Directions for this task
Reproduce the following records line for line, with no changes.

Extracted records

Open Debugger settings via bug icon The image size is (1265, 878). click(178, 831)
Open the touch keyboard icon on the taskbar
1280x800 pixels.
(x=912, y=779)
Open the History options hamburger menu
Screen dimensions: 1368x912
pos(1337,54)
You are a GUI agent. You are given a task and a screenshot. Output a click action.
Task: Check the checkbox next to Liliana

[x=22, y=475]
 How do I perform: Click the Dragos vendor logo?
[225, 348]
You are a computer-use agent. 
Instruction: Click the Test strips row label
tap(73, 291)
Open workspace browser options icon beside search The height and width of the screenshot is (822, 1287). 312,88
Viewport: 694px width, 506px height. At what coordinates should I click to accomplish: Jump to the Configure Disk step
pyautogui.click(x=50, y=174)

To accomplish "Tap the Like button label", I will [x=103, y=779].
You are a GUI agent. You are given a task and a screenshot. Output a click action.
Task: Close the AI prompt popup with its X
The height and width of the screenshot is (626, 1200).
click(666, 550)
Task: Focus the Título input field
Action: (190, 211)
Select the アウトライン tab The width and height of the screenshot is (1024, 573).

Result of the exercise
Open Debugger settings via bug icon The image size is (1265, 878). click(178, 831)
Open the touch keyboard icon on the taskbar
1280x800 pixels.
(x=912, y=779)
Open the History options hamburger menu
Screen dimensions: 1368x912
pos(1337,54)
You are a GUI agent. You are given a task and a screenshot. Output a click action.
Task: Check the checkbox next to Liliana

[x=22, y=475]
 How do I perform: Click the Dragos vendor logo?
[225, 348]
You are a computer-use agent. 
Instruction: Click the Test strips row label
tap(73, 291)
Open workspace browser options icon beside search The height and width of the screenshot is (822, 1287). 312,88
Viewport: 694px width, 506px height. At what coordinates should I click to accomplish: Jump to the Configure Disk step
pyautogui.click(x=50, y=174)

To accomplish "Tap the Like button label", I will [x=103, y=779].
You are a GUI agent. You are given a task and a screenshot. Output a click action.
Task: Close the AI prompt popup with its X
The height and width of the screenshot is (626, 1200).
click(666, 550)
Task: Focus the Título input field
Action: (190, 211)
Select the アウトライン tab The width and height of the screenshot is (1024, 573).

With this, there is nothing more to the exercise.